▶ **O QUE FAZER**
[a] Reproduza o trecho do texto sobre as guerras no Iraque e no Afeganistão que começa em "2. A presença" e termina em "triunfalmente no Afeganistão.".
[b] De acordo com o texto sobre as guerras no Iraque e no Afeganistão, quem endossa a presença americana no Afeganistão?
[c] Dê continuidade ao texto sobre as guerras no Iraque e no Afeganistão, começando logo depois da última frase dele.

▶ **TEXTO**
________________________

Se há um elemento de moral e certeza política que cimenta o consenso liberal mais que qualquer outro é a visão complacente segundo a qual, enquanto o Iraque é “uma guerra de escolha”, o Afeganistão é uma guerra necessária. No mês passado, quando os jihadistas começaram a bater em retirada do Iraque em direção ao Afeganistão e ao Paquistão, muitos comentaristas afirmaram ser a prova de que os Estados Unidos não deveriam ter desperdiçado suas forças no Iraque.
Essa visão simplista ignora os seguintes pontos:
1. Muitas lideranças da Al Qaeda – notavelmente o assustador Abu Musab al-Zarqawi, já condenado e executado – foram para o Iraque depois de desalojados à força do Afeganistão.
2. A presença americana no Afeganistão não é “unilateral”; é endossada pela Otan e pelos aliados das Nações Unidas. O comandante das forças antitalebans normalmente nem sequer é americano. Mesmo assim, estão ocorrendo mais perdas americanas no Afeganistão que no Iraque.
3. Muitos dos ataques mais bem-sucedidos contra o Taleban foram conduzidos por forças americanas remanejadas a partir do Iraque. Essas vitórias militares são o resultado de táticas de contra-insurgência e estratégias que foram aprendidas no Iraque e aplicadas triunfalmente no Afeganistão.
Em outras palavras, qualquer tentativa de jogar uma guerra contra a outra é inútil. A maioria das pessoas já parece não acreditar que Saddam Hussein tivesse armas de destruição de massa ou que seu governo patrocinasse o terrorismo. Eu discordo, mas vamos imaginar que o regime iraquiano tenha apenas blefado com essa combinação de ameaças. Chegaríamos ao limite de afirmar que a aliança ocidental não poderia confrontar tais ameaças até ter o Afeganistão sob controle?
Também é conveniente aceitar que o problema no Afeganistão seja apenas de falta de tropas. Essa não é a visão do governo afegão nem das forças da Otan em terra. A insolência do Taleban e de seus aliados da Al Qaeda tem uma única explicação. Esses terroristas teocráticos contam com um partidário de confiança no escalão mais alto do Estado paquistanês, o que inclui seu complexo militar. Enquanto esse relacionamento persistir, um estoque regular de braços e recrutas estará garantido.

________________________

▶ **MATERIAL FORNECIDO**
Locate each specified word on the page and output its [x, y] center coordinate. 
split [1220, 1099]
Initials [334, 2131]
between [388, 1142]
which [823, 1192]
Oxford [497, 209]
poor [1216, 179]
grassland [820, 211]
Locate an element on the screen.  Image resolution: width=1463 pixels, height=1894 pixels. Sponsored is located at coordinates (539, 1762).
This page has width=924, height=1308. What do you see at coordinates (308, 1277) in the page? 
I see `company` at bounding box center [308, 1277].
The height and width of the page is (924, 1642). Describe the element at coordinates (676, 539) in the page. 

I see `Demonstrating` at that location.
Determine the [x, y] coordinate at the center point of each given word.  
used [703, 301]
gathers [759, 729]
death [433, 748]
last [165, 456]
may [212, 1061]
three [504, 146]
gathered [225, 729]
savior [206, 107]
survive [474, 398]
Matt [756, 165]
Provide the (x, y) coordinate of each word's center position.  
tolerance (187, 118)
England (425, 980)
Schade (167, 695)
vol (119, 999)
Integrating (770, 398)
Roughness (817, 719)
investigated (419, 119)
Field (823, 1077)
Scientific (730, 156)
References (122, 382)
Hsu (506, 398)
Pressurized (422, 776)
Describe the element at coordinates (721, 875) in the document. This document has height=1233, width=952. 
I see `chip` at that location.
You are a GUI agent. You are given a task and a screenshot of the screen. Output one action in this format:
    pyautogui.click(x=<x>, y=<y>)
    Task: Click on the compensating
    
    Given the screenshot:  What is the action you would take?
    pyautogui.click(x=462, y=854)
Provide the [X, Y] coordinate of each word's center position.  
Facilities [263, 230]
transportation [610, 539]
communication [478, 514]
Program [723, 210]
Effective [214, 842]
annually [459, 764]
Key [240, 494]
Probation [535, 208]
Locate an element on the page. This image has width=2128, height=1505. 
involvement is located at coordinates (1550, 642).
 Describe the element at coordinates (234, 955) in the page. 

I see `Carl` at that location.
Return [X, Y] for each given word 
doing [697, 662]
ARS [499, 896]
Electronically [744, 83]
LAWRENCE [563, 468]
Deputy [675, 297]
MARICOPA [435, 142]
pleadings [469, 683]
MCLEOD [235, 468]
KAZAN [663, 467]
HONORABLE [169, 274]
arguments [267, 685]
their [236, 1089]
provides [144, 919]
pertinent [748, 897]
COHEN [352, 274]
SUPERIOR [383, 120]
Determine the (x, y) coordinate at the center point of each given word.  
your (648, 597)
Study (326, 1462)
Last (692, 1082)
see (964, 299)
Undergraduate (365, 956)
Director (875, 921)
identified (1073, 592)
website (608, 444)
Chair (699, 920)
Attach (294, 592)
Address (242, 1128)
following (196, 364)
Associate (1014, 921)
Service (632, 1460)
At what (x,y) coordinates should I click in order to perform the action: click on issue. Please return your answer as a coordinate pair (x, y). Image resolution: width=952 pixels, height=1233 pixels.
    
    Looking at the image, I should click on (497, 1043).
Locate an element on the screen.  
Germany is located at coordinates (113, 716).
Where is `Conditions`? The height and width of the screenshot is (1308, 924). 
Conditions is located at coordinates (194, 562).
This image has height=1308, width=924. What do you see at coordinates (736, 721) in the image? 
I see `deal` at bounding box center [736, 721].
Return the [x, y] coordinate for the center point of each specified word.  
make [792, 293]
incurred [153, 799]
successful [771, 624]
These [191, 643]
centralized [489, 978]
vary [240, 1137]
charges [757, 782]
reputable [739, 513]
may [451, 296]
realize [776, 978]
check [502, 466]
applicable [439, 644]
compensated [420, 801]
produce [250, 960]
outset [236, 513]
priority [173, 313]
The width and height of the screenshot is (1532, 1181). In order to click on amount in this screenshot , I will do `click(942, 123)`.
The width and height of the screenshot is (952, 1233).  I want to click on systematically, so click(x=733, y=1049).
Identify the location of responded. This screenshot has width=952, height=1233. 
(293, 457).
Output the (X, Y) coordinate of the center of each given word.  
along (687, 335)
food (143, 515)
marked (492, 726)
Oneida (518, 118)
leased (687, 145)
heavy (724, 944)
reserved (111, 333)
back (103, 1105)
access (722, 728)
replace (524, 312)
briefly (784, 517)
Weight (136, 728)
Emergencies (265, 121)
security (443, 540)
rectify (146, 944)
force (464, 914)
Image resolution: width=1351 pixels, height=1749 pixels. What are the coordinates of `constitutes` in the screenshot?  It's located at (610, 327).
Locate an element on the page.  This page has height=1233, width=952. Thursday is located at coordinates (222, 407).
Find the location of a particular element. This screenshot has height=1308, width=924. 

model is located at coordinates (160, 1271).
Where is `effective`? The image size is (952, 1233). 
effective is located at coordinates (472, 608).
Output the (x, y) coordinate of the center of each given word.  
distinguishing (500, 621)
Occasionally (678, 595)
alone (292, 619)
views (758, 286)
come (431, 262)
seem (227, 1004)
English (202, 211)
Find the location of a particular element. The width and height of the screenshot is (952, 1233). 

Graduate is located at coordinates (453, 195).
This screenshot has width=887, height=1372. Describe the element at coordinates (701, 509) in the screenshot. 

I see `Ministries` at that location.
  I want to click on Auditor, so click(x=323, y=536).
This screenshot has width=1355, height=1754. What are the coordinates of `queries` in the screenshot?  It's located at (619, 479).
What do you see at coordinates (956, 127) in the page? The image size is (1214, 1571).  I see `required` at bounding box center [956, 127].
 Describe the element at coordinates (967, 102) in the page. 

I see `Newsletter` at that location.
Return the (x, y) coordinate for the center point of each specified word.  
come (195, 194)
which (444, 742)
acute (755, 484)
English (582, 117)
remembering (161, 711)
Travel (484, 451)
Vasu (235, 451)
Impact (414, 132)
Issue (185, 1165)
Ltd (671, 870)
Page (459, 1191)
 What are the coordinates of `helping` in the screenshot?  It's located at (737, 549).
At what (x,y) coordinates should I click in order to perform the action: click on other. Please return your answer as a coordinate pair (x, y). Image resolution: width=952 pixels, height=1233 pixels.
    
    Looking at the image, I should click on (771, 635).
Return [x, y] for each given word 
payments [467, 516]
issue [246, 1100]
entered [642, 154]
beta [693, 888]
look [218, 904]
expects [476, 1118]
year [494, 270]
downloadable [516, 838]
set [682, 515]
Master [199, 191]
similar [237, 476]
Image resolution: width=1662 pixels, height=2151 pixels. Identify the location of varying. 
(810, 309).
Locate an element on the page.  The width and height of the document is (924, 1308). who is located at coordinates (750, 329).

________________________

▶ **RESPOSTAS ÀS TAREFAS**
[a]
2. A presença americana no Afeganistão não é “unilateral”; é endossada pela Otan e pelos aliados das Nações Unidas. O comandante das forças antitalebans normalmente nem sequer é americano. Mesmo assim, estão ocorrendo mais perdas americanas no Afeganistão que no Iraque.
3. Muitos dos ataques mais bem-sucedidos contra o Taleban foram conduzidos por forças americanas remanejadas a partir do Iraque. Essas vitórias militares são o resultado de táticas de contra-insurgência e estratégias que foram aprendidas no Iraque e aplicadas triunfalmente no Afeganistão.

[b] A Otan e os aliados das Nações Unidas.

[c]
A questão que se coloca para o senador Barack Obama e quem o apóia é a seguinte: esse problema seria resolvido com a retirada das tropas americanas do Iraque? No ano passado, o senador Obama falou com entusiasmo da possibilidade de seguir o Taleban no território paquistanês. Ultimamente, não temos ouvido afirmações assim. Ele disse apenas por dizer ou acredita que os EUA têm tropas suficientes para ocupar três países? Estaria trocando o Iraque pelo Paquistão? Ao menos sabemos com certeza que o Paquistão tem armas nucleares adquiridas principalmente por pirataria – e que é o anfitrião e patrono do Taleban e da Al Qaeda.
Outra consideração se impõe. Se é verdadeiro, como afirmou a manchete de primeira página do New York Times, que os “EUA avaliam abandonar o Iraque como passo positivo” e “mais tropas podem ser liberadas para operações no Afeganistão”, só pode ser porque, no Iraque, a Al Qaeda foi submetida a uma derrota no campo de batalha – uma derrota militar acompanhada por uma humilhação política em que os fanáticos foram repudiados por aqueles em nome dos quais reivindicavam estar lutando. Se tivéssemos deixado o Iraque de acordo com a agenda do movimento antiguerra, a situação seria precisamente a oposta: os iraquianos seriam agora penosamente tiranizados pelo prazer sádico da Al Qaeda, que poderia vangloriar-se de infligir uma derrota aos Estados Unidos no front.
Ouso dizer que a notícia dessa derrota teria se espalhado suficientemente rápido pelo Afeganistão e por outros lugares onde o inimigo opera. Leve isso em conta da próxima vez em que você ouvir aquela conversa mole sobre “a caça ao inimigo real” ou qualquer outro resmungo que sugira que nós só podemos combater nossos inimigos em um lugar de cada vez.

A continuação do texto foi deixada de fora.